Does the description disclose side effects, auth requirements, rate limits, or destructive behavior?

No annotations are provided, so the description carries the full burden of behavioral disclosure. It states the tool searches GitHub but doesn't describe what the search returns (e.g., repository metadata, code snippets, or both), any rate limits, authentication needs, or error handling. For a search tool with no annotation coverage, this leaves significant gaps in understanding its behavior.

Agents need to know what a tool does to the world before calling it. Descriptions should go beyond structured annotations to explain consequences.

Conciseness5/5

Is the description appropriately sized, front-loaded, and free of redundancy?

The description is extremely concise with a single sentence ('Search GitHub for repositories and code'), front-loaded with the core purpose. There is zero wasted text, making it efficient and easy to parse, though this conciseness comes at the cost of missing contextual details.

Shorter descriptions cost fewer tokens and are easier for agents to parse. Every sentence should earn its place.

Completeness2/5

Given the tool's complexity, does the description cover enough for an agent to succeed on first attempt?

Given the tool's complexity (searching a major platform with 3 parameters) and lack of annotations and output schema, the description is incomplete. It doesn't explain what the search returns, how results are structured, or any limitations, leaving the agent with insufficient context to use the tool effectively beyond basic parameter input.

Complex tools with many parameters or behaviors need more documentation. Simple tools need less. This dimension scales expectations accordingly.

Parameters3/5

Does the description clarify parameter syntax, constraints, interactions, or defaults beyond what the schema provides?

The description adds no parameter-specific information beyond what the input schema provides, which has 100% coverage with clear descriptions for query, language, and limit. Since the schema does the heavy lifting, the baseline score of 3 is appropriate, as the description doesn't compensate with additional context like query syntax examples or language filtering details.

Input schemas describe structure but not intent. Descriptions should explain non-obvious parameter relationships and valid value ranges.

Purpose4/5

Does the description clearly state what the tool does and how it differs from similar tools?
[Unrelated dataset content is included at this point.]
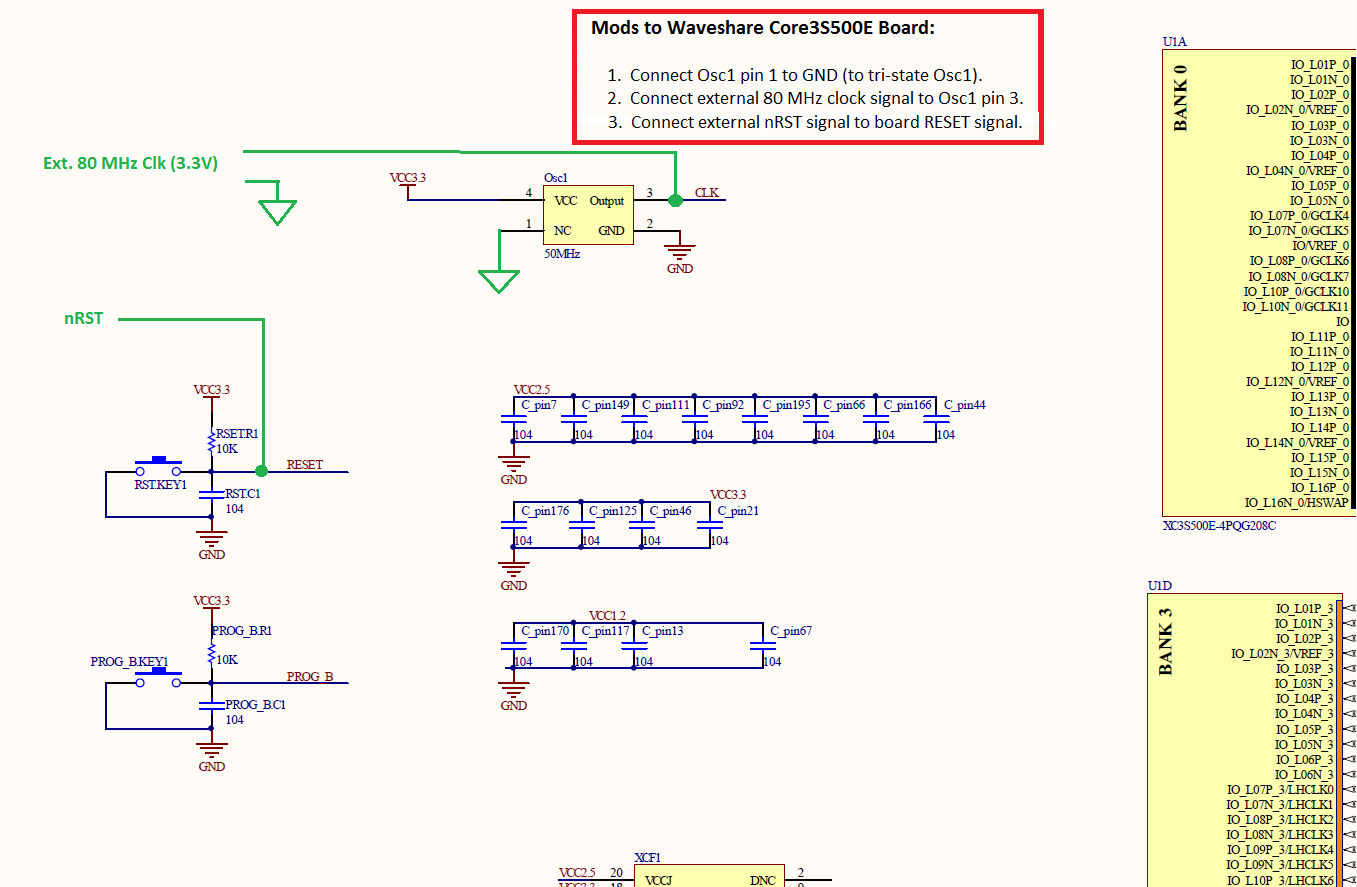
Task: Select the VCC3.3 power symbol above RSETR1
Action: 210,393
The description clearly states the action ('Search GitHub') and the target resources ('repositories and code'), making the purpose immediately understandable. However, it doesn't differentiate this tool from its siblings (like search_npm or search_pypi) beyond specifying the GitHub platform, missing an opportunity to highlight GitHub-specific search capabilities versus other code search tools.

Agents choose between tools based on descriptions. A clear purpose with a specific verb and resource helps agents select the right tool.

Usage Guidelines2/5

Does the description explain when to use this tool, when not to, or what alternatives exist?
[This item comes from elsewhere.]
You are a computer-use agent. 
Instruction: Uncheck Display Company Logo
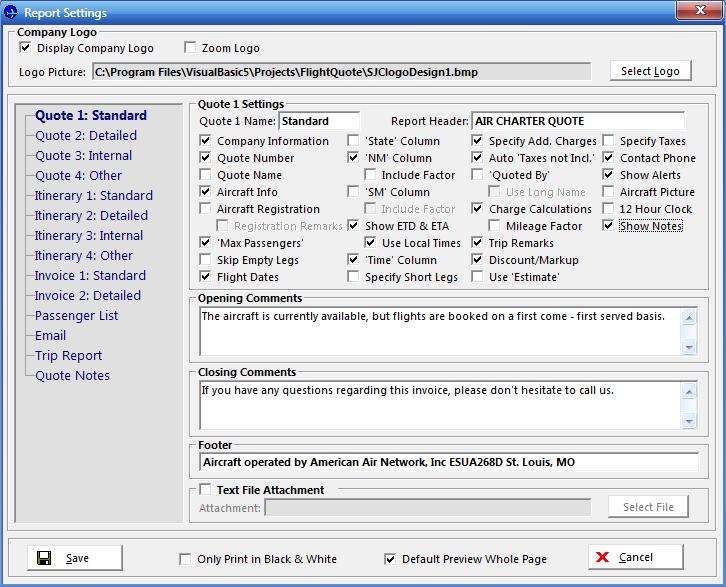click(25, 48)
The description provides no guidance on when to use this tool versus the sibling tools (search_all, search_mdn, search_npm, search_pypi, search_stackoverflow). It doesn't mention alternatives, prerequisites, or specific contexts where GitHub search is preferred over other search tools, leaving the agent to infer usage based on the platform name alone.

Agents often have multiple tools that could apply. Explicit usage guidance like "use X instead of Y when Z" prevents misuse.